**Reading text:**
In the code base that accompanies Code That Fits in Your Head, the code that handles a new restaurant reservation contains this code snippet:

var reservations = await Repository
    .ReadReservations(restaurant.Id, reservation.At)
    .ConfigureAwait(false);
var now = Clock.GetCurrentDateTime();
if (!restaurant.MaitreD.WillAccept(now, reservations, reservation))
    return NoTables500InternalServerError();
 
await Repository.Create(restaurant.Id, reservation)
    .ConfigureAwait(false);

The ReadReservations method is of particular interest in this context. It turns out to be a small extension method on a more general interface method:

internal static Task<IReadOnlyCollection<Reservation>> ReadReservations(
    this IReservationsRepository repository,
    int restaurantId,
    DateTime date)
{
    var min = date.Date;
    var max = min.AddDays(1).AddTicks(-1);
    return repository.ReadReservations(restaurantId, min, max);
}

The IReservationsRepository interface doesn't have a method that allows a client to search for all reservations on a given date. Rather, it defines a more general method that enables clients to search for reservations in a given interval:

Task<IReadOnlyCollection<Reservation>> ReadReservations(
    int restaurantId, DateTime min, DateTime max);

As the parameter names imply, the method finds and returns all the reservations for a given restaurant between the min and max values. A previous article already covers this method in much detail.

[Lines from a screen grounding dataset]

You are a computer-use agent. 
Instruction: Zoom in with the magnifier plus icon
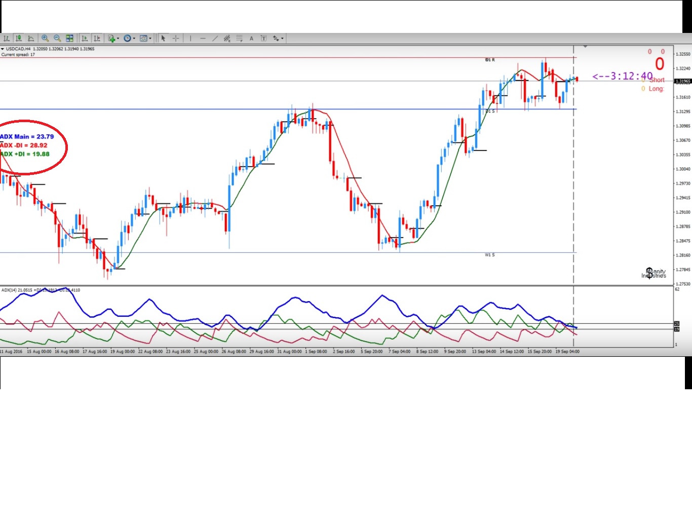[45, 39]
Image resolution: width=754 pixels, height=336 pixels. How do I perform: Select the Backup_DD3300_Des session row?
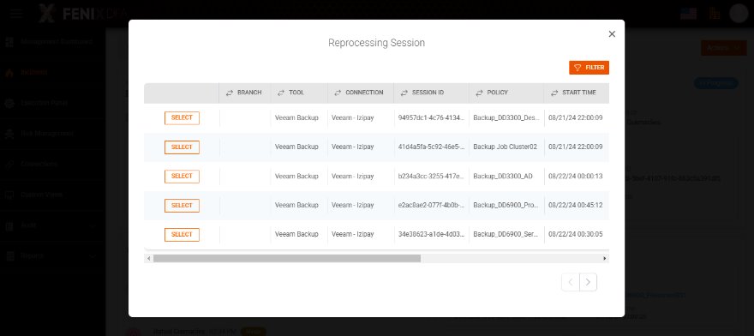coord(182,118)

**Do this:**
Reproduce the stretch of the reservations passage from "The IReservationsRepository interface" through "in much detail.". The lines come from a separate source, not from the reservations passage.

**Result below:**
The IReservationsRepository interface doesn't have a method that allows a client to search for all reservations on a given date. Rather, it defines a more general method that enables clients to search for reservations in a given interval:

Task<IReadOnlyCollection<Reservation>> ReadReservations(
    int restaurantId, DateTime min, DateTime max);

As the parameter names imply, the method finds and returns all the reservations for a given restaurant between the min and max values. A previous article already covers this method in much detail.